What's needed is a full, exact retyping of the records.
BEGIN
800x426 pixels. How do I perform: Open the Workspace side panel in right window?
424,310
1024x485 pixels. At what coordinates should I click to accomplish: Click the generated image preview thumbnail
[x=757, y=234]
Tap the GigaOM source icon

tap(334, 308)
END
* _Your response_:
800x426 pixels. How do I perform: Open the Workspace side panel in right window?
424,310
1024x485 pixels. At what coordinates should I click to accomplish: Click the generated image preview thumbnail
[x=757, y=234]
Tap the GigaOM source icon

tap(334, 308)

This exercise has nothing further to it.